Selection
---+---
# Position Paper: Locality-Driven Scheduling of Tasks for Data-Dependent Multithreading

Jaime Arteaga, Stephane Zuckerman, Elkin Garcia, and Guang Gao Department of Electrical and Computer Engineering University of Delaware Newark DE, 19716, USA Email: {jaime@, szuckerm@, egarcia@, ggao@capsl.}udel.edu

Abstract-Implementing locality-aware scheduling algorithms using fine-programming models may generate scheduling overheads due to the potential elevated number of tasks. In order to reduce such overhead, while increasing at the same time data locality in multithreaded applications, this paper proposes a new technique named Locality-Driven Code Scheduling (LDCS). LDCS uses the data dependency graph of an application to identify the tasks writing to a common chunk of data and groups them into a single coarse-grain construct called super-task. LDCS uses fine-grain synchronization to start the execution of a super-task, but relaxes the constraints of classical macro-dataflow models by signaling a super-task in the middle of its execution to fire each of its internal phases. Since all the phases of a super-task process the same block of data and the scheduling of work to hardware threads is made in terms of super-tasks, long latency operations are significantly reduced. Preliminary results show that LDCS can improve the performance of a linear algebra kernel by 72% on average for weak scaling in comparison with a dynamic scheduling version of the kernel when using an architecture with softwaremanaged memory hierarchy.

*Keywords*-Dynamic Scheduling; Locality-Aware Scheduling; Many-core Architecture; Multithreading; Super-tasks.

### I. INTRODUCTION

Over the last decade, computer architects and programmers have relied mainly on multi and many-core architectures to boost the performance of scientific and everyday applications. Traditional numerical methods (such as linear algebra kernels and applications) have already been decomposed to be executed concurrently and to utilize these machines to the fullest. However, new algorithms must be proposed to better take advantage of these massively parallel chips and to reduce the latency of applications running on such systems. Given good prior knowledge of a regular application, it is possible to determine its data access patterns and thus try to reduce the amount of data movement while executing—exploiting data locality as much as possible.

Scheduling techniques based on data locality have been studied for multicore architectures using common multithreaded programming models and different levels of task granularity [1], [2], [3], [4].

For applications requiring fine-grain parallelism, other works have used the dataflow and the codelet model for the implementation of such techniques [5], [6], [7]. Even though these models are preferred for applications that need to adapt dynamically during runtime, overheads could be produced in the scheduling of the many small tasks generated by the model.

We believe that an application can benefit more from a locality-aware scheduling technique in a fine-grain programming model by grouping tasks that process a common block of data in a single coarse-grain construct called *supertask*, which requires dependence satisfaction in the middle of its execution. We call this technique *Locality-Driven Code Scheduling (LDCS)*.

Operational semantics of super-tasks are derived from dataflow semantics [8], and in particular macro-dataflow [9]. A super-task is comprised of several phases that execute in sequence. Each phase is tied to a set of dependence signals and is triggered when external data it depends on has been fully updated. Super-tasks provide several advantages: they improve data reuse, drastically reduce scheduling overheads, and, as phases are inlined within a super-task, they make the economy of function calls. This reduction in the amount of data movement is directly translated into improvements in the execution time of the application [10].
---+---
Listed records
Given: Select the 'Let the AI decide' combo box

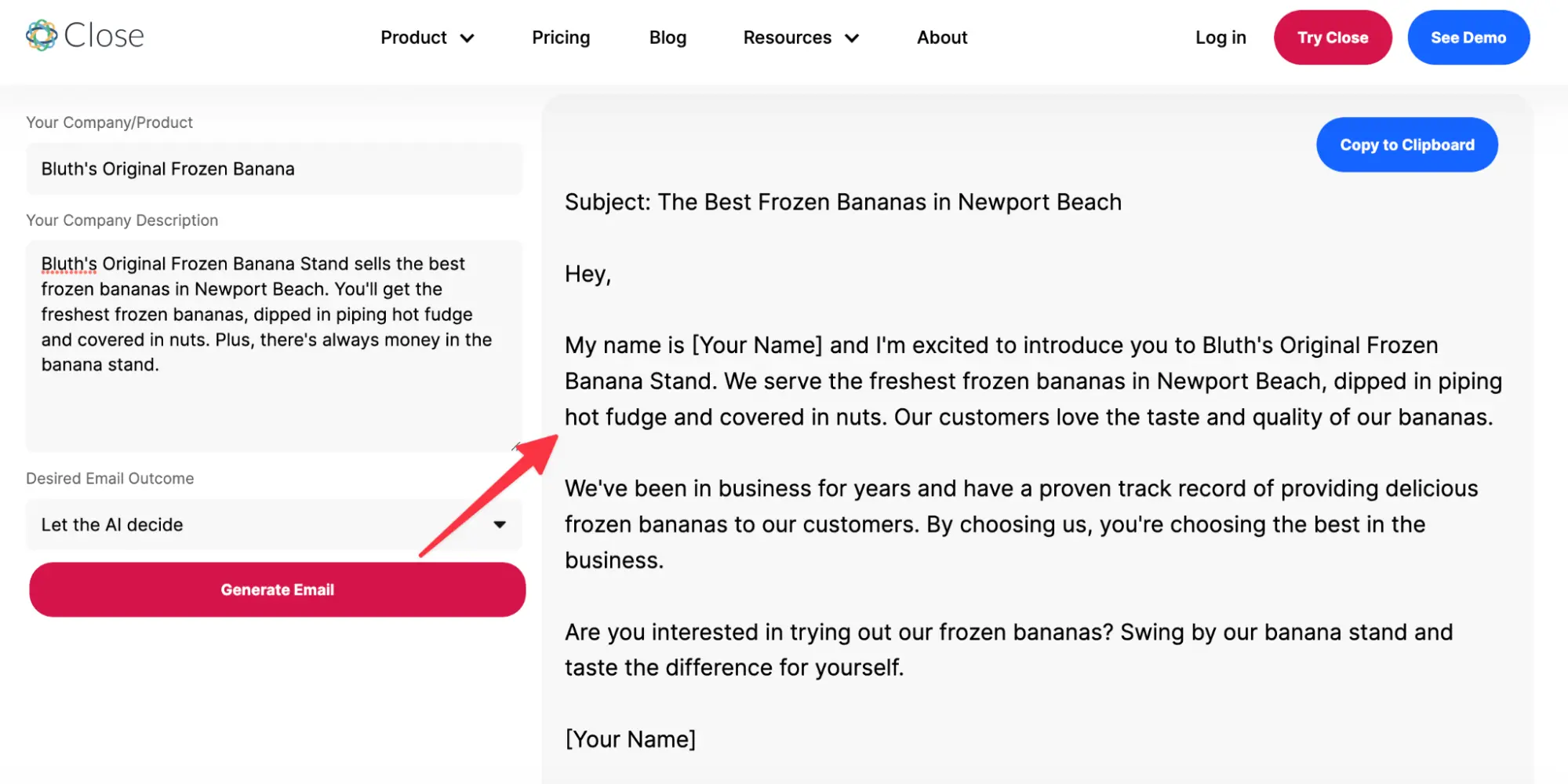Looking at the screenshot, I should click(259, 524).
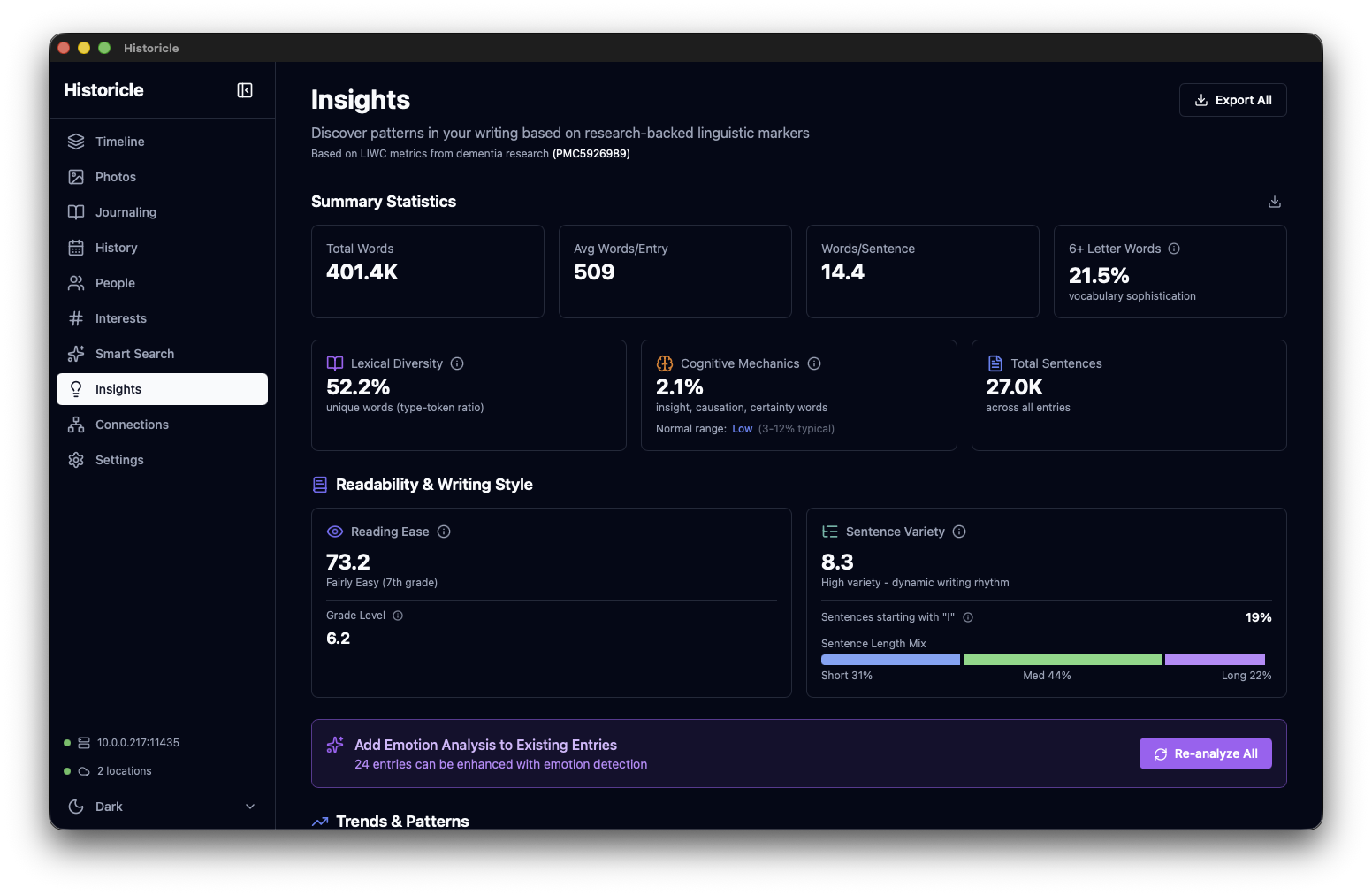Open the Settings page
The height and width of the screenshot is (895, 1372).
coord(119,460)
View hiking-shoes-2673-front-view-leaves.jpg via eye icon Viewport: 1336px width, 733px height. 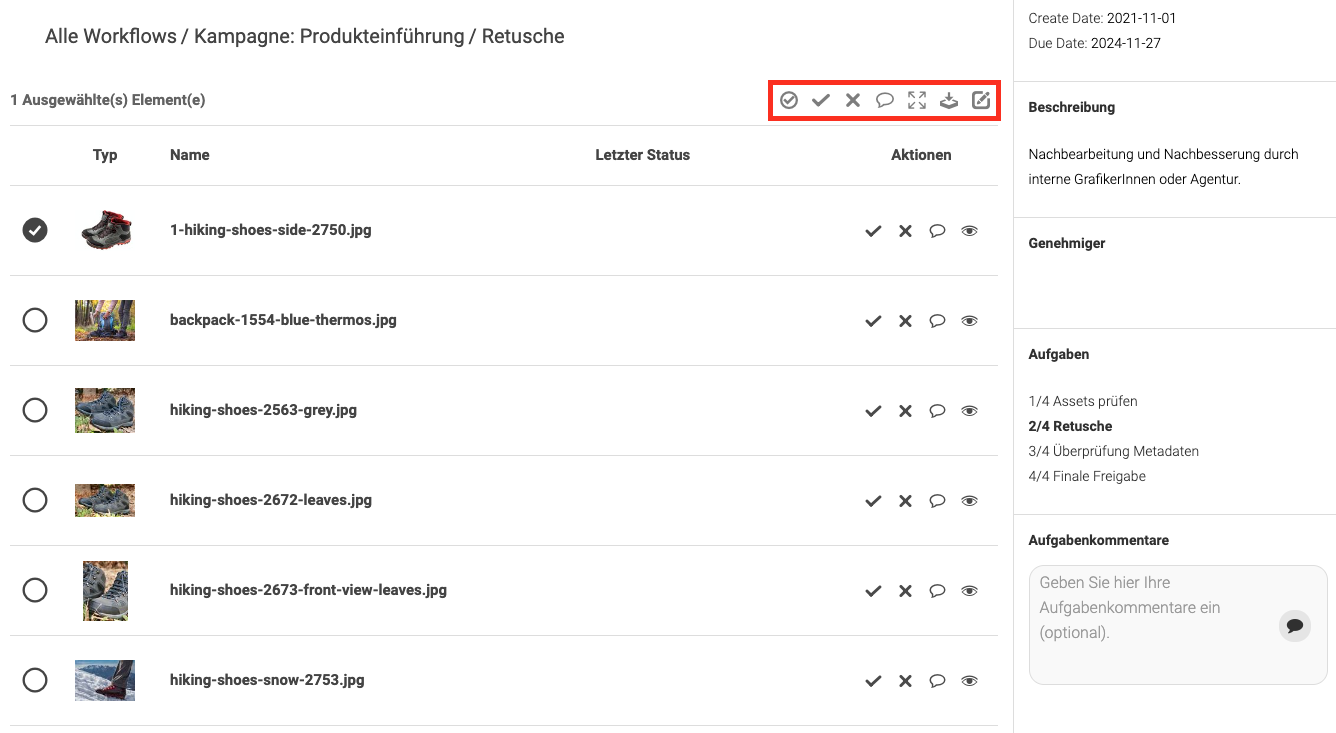[969, 591]
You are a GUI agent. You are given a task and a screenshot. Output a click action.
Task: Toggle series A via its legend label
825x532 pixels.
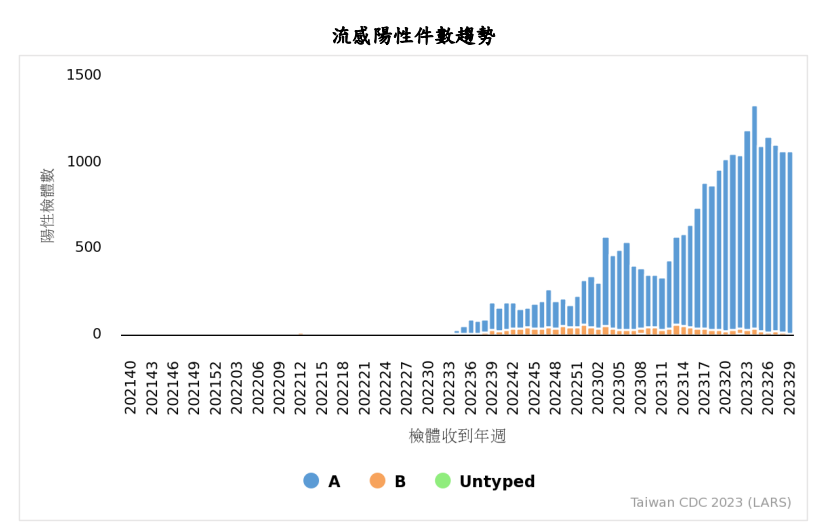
---+---
Exercise goal
Summarize the position paper on locality-driven scheduling in two sentences.

Answer below
Locality-aware scheduling in fine-grain programming models can create overhead from scheduling many small tasks, so the paper proposes Locality-Driven Code Scheduling (LDCS), which uses an application's data dependency graph to group tasks that write to a common chunk of data into a single coarse-grain super-task made of sequential phases, each triggered by dependence signals during the super-task's execution. Because all phases process the same block of data and work is scheduled in terms of super-tasks, long latency operations and scheduling overheads are reduced, and preliminary results show an average 72% performance gain on a linear algebra kernel for weak scaling compared with a dynamically scheduled version on an architecture with a software-managed memory hierarchy.